規制をかけるならば、こういった非対称性を打ち消せるように、金の配分や指揮命令をする権力のある側により重い責任を課したり(って、私が言う「権力がある側」には政府も含まれるからbewaad氏は嫌がるだろうな。(^_^;))、安全設備などが必要だと指摘を受けても予算を付けなかったことが証明されたら現場の責任を軽減するような仕組みにでもしない限り、いかに事故防止の理念が立派でも事故の原因探しではなく犯人捜しで終わってしまうでしょう。
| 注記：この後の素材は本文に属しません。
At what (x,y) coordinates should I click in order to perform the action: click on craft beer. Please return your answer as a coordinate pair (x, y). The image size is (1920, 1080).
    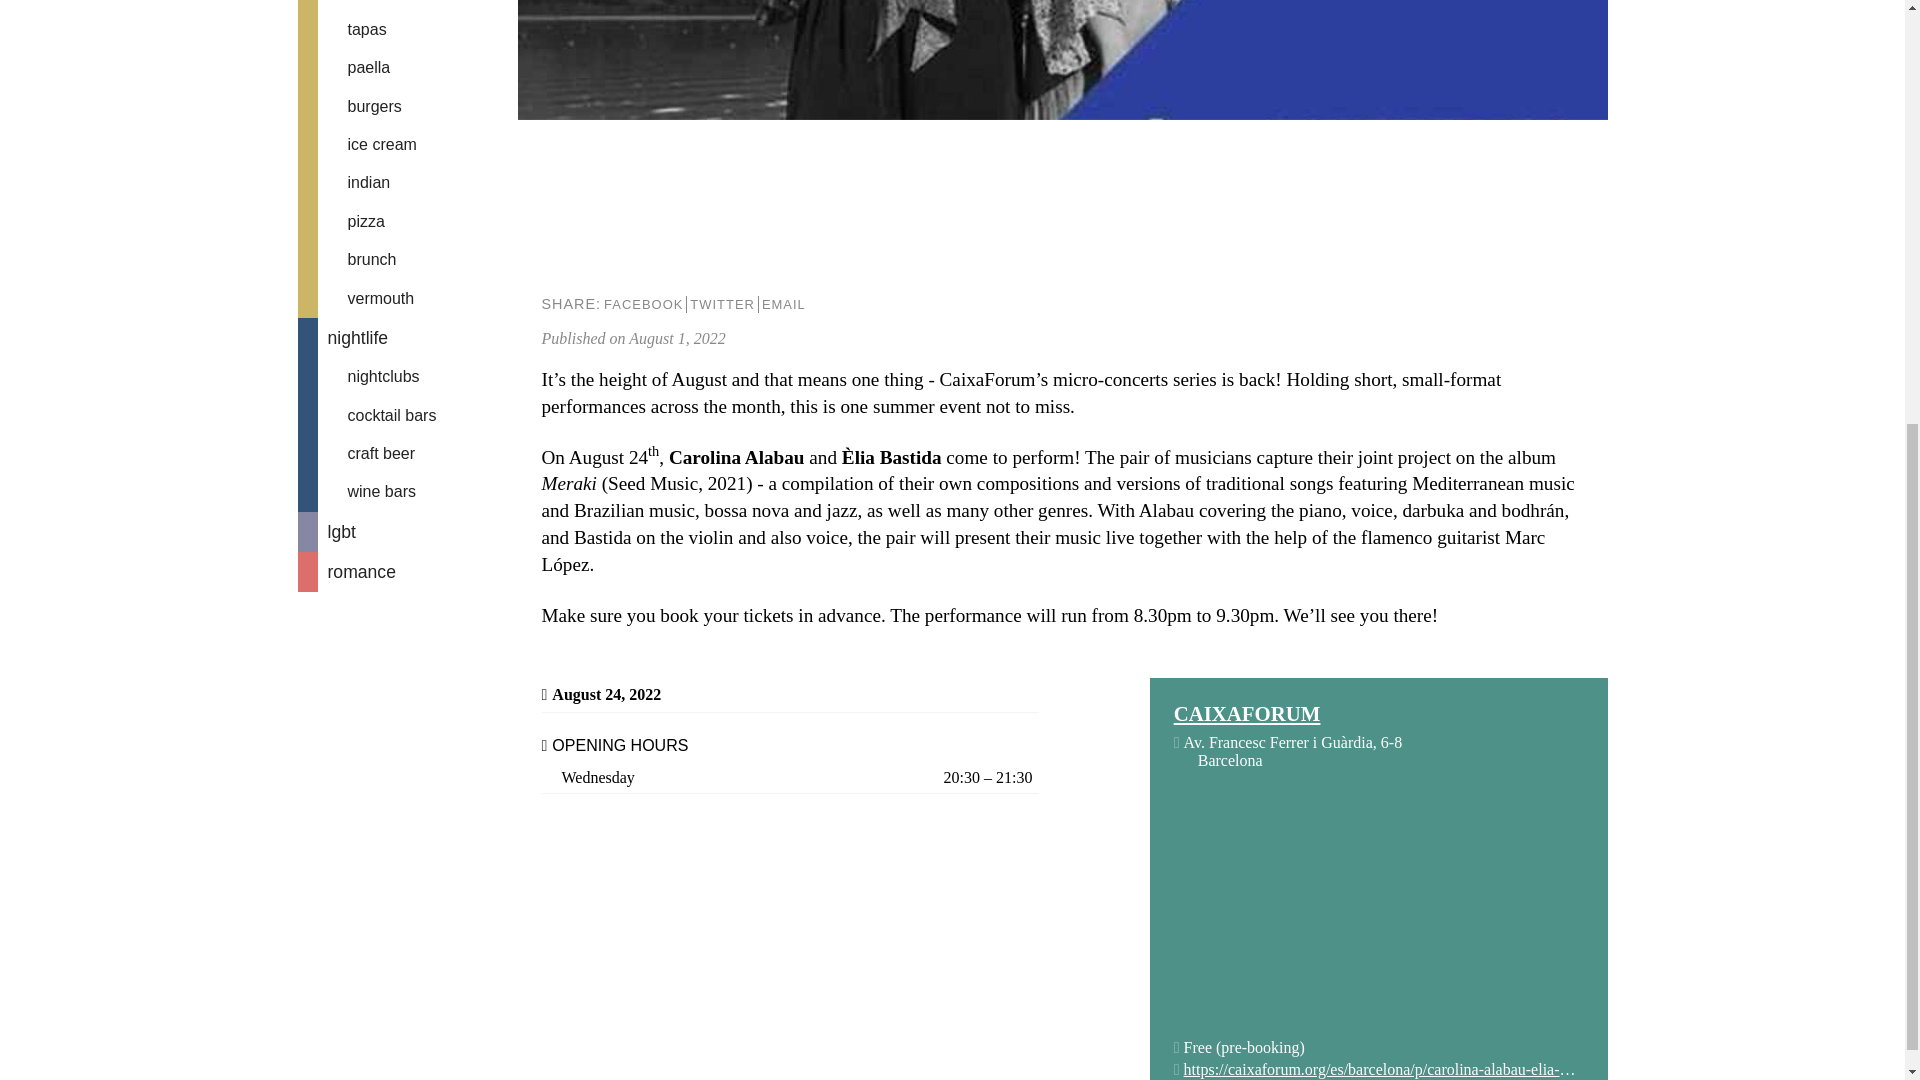
    Looking at the image, I should click on (408, 454).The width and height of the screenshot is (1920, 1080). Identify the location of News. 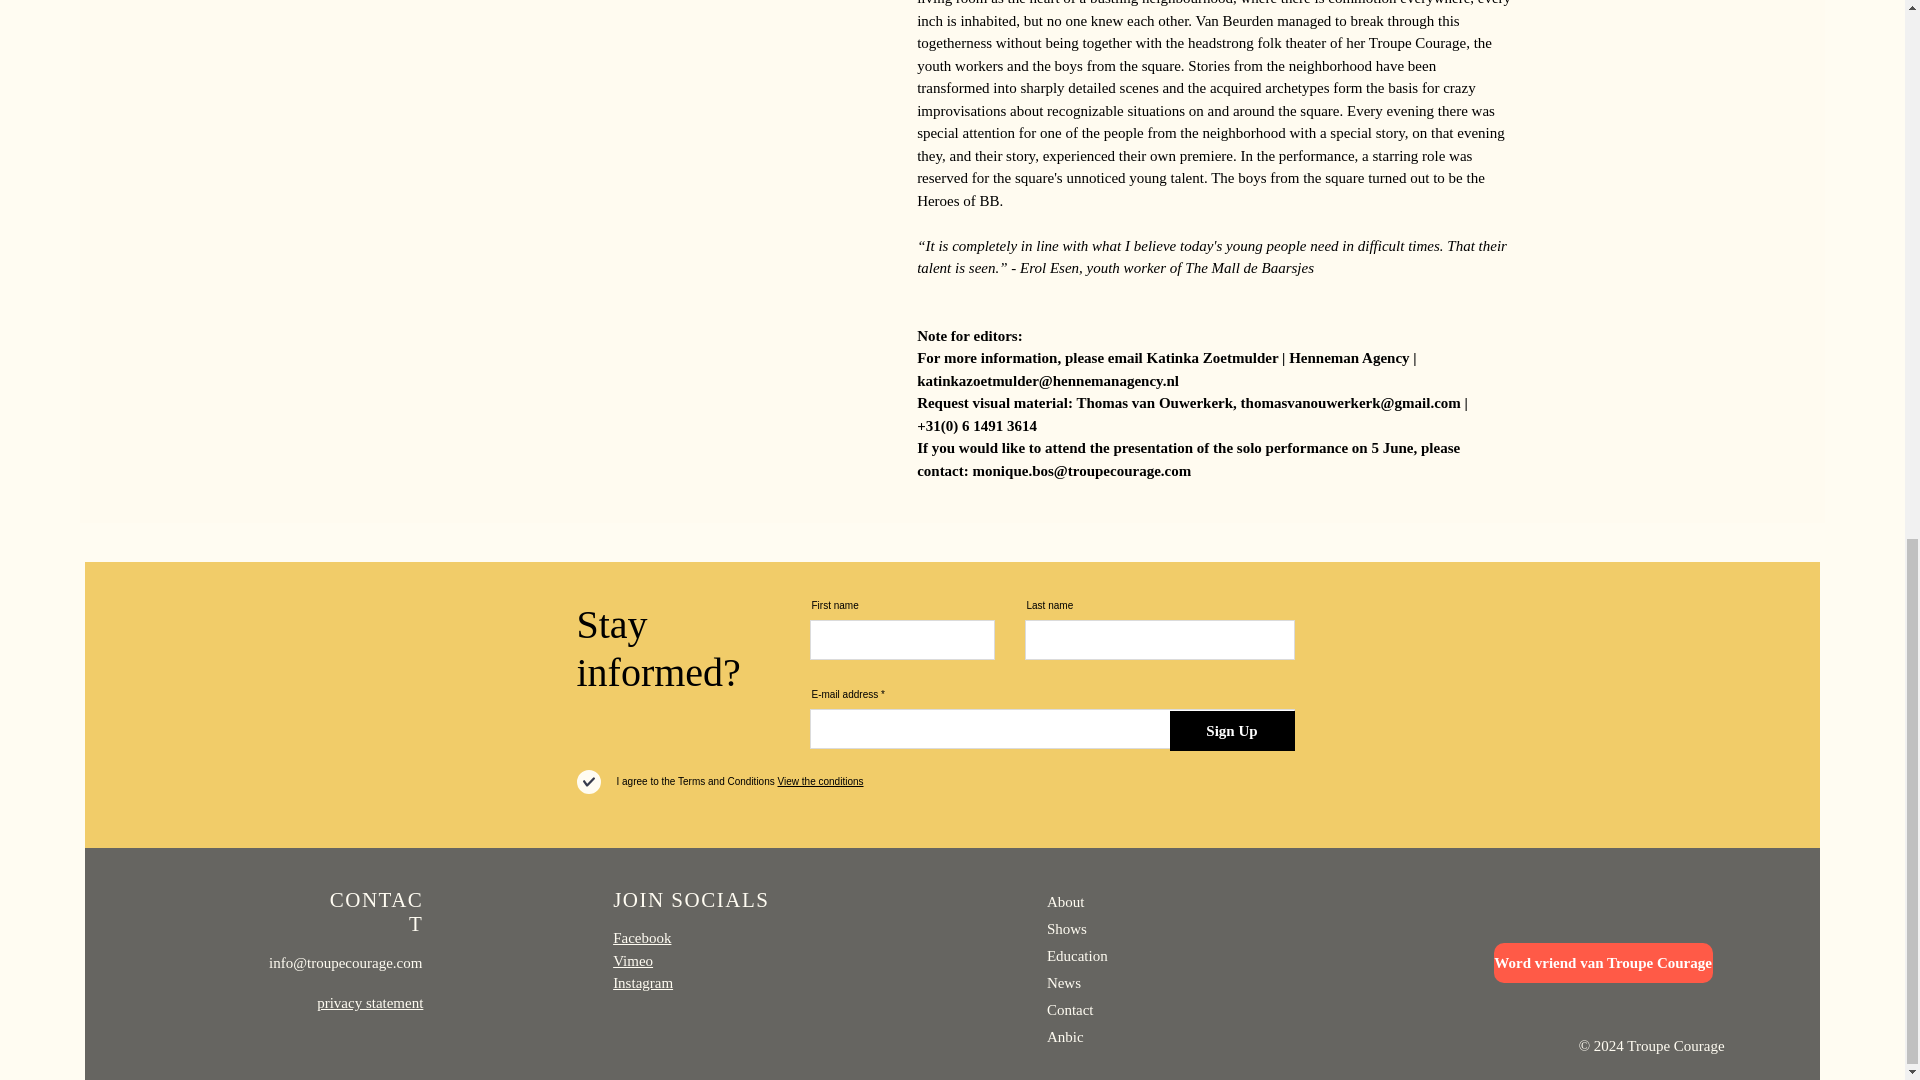
(1063, 982).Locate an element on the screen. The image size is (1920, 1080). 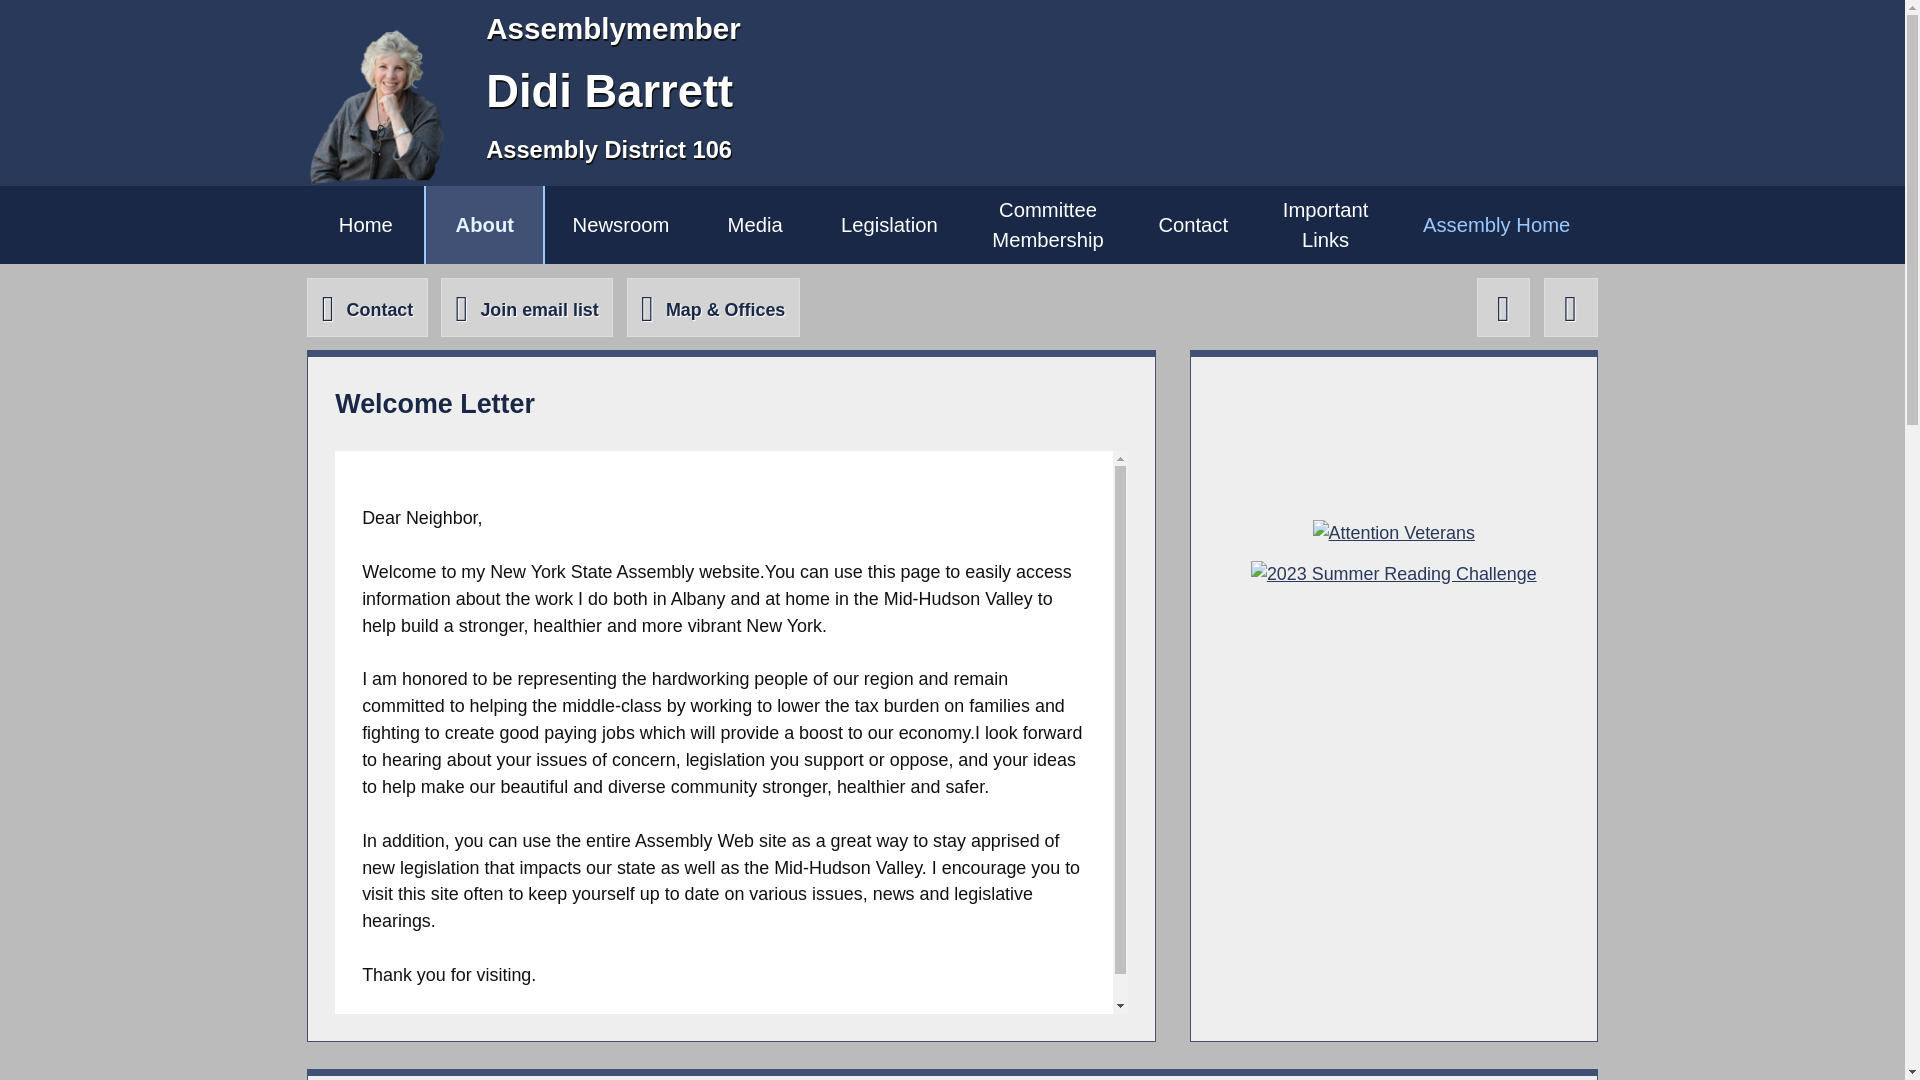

なお、スピードやダイヤに関する要求がきつい(一分遅れでブーイングする乗客の要求が過酷なのが事故の背景だ)という指摘が一部でなされているようですが、それは通勤時間の一分一秒の価値が極めて高いことを示しており、人間の生理・心理の限界に近い長時間あるいは密度の高い労働+長時間の通勤+遅刻等に不寛容な労働環境、という状況が、鉄道輸送への過酷な要求を生んでいる(原因は通勤+労働環境にある)と考えます。


この問題の解決には、鉄道各社には収入減となります(^_^;)が、都市部の建築規制を緩和して職住近接を押し進め通勤時間を減らす(リフレとのセット必須)、労働時間規制を厳格化する等の方策が考えられるでしょう。